Nature Communications 11: 2453 (2020)
Yuan Huang#, Yu-Hao Pan#, Rong Yang#, Li-Hong Bao, Lei Meng, Hai-Lan Luo, Yong-Qing Cai, Guo-Dong Liu, Wen-Juan Zhao, Zhang Zhou, Liang-Mei Wu, Zhi-Li Zhu, Ming Huang, Li-Wei Liu, Lei Liu, Peng Cheng, Ke-Hui Wu, Shi-Bing Tian, Chang-Zhi Gu, You-Guo Shi, Yan-Feng Guo, Zhi Gang Cheng, Jiang-Ping Hu, Lin Zhao, Guan-Hua Yang, Eli Sutter, Peter Sutter*, Ye-Liang Wang, Wei Ji*, Xing-Jiang Zhou* & Hong-Jun Gao*
Abstract:
Two-dimensional materials provide extraordinary opportunities for exploring phenomena arising in atomically thin crystals. Beginning with the first isolation of graphene, mechanical exfoliation has been a key to provide high-quality two-dimensional materials, but despite improvements it is still limited in yield, lateral size and contamination. Here we introduce a contamination-free, one-step and universal Au-assisted mechanical exfoliation method and demonstrate its effectiveness by isolating 40 types of single-crystalline monolayers, including elemental two-dimensional crystals, metal-dichalcogenides, magnets and superconductors. Most of them are of millimeter-size and high-quality, as shown by transfer-free measurements of electron microscopy, photo spectroscopies and electrical transport. Large suspended two-dimensional crystals and heterojunctions were also prepared with high-yield.
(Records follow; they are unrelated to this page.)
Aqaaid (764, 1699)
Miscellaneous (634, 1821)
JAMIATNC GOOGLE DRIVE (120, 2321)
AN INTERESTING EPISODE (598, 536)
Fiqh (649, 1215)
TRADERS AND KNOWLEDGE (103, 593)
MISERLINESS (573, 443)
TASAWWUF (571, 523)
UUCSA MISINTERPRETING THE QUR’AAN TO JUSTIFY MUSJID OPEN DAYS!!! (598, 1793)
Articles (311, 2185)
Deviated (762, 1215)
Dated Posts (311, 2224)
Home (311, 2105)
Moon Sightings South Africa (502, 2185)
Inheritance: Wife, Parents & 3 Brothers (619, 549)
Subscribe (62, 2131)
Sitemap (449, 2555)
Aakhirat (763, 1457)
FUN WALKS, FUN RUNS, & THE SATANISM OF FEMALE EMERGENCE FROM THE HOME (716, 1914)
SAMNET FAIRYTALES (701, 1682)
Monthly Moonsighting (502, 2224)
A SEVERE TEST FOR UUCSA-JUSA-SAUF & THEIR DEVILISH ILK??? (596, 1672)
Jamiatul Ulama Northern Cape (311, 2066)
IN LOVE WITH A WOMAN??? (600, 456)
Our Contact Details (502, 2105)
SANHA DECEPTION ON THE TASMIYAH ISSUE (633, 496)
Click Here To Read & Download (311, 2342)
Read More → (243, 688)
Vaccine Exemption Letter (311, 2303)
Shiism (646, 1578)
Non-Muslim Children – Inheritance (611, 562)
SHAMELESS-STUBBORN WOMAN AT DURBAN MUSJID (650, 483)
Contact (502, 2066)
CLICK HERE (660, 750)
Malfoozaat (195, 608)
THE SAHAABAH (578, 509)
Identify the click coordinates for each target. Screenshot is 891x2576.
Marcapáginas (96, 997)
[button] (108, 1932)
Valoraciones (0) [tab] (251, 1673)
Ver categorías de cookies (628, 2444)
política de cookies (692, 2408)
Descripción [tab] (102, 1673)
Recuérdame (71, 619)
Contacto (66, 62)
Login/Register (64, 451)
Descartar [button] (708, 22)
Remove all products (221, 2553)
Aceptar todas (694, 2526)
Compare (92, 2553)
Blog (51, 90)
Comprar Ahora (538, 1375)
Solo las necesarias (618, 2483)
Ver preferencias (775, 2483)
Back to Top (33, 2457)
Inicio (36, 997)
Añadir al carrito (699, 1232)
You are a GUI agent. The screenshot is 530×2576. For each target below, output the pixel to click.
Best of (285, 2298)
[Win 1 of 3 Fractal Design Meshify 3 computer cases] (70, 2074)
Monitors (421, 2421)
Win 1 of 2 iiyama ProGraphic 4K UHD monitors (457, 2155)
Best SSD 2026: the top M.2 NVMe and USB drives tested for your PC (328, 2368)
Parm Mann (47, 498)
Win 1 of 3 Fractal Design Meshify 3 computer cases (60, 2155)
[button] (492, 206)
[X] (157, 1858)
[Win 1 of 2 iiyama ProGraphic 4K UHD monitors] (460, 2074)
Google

Enhanced adhesion between the crystals and the substrates enables such efficient exfoliation, for which we identify a gold-assisted exfoliation method that underpins a universal route for producing large-area monolayers and thus supports studies of fundamental properties and potential application of two-dimensional materials.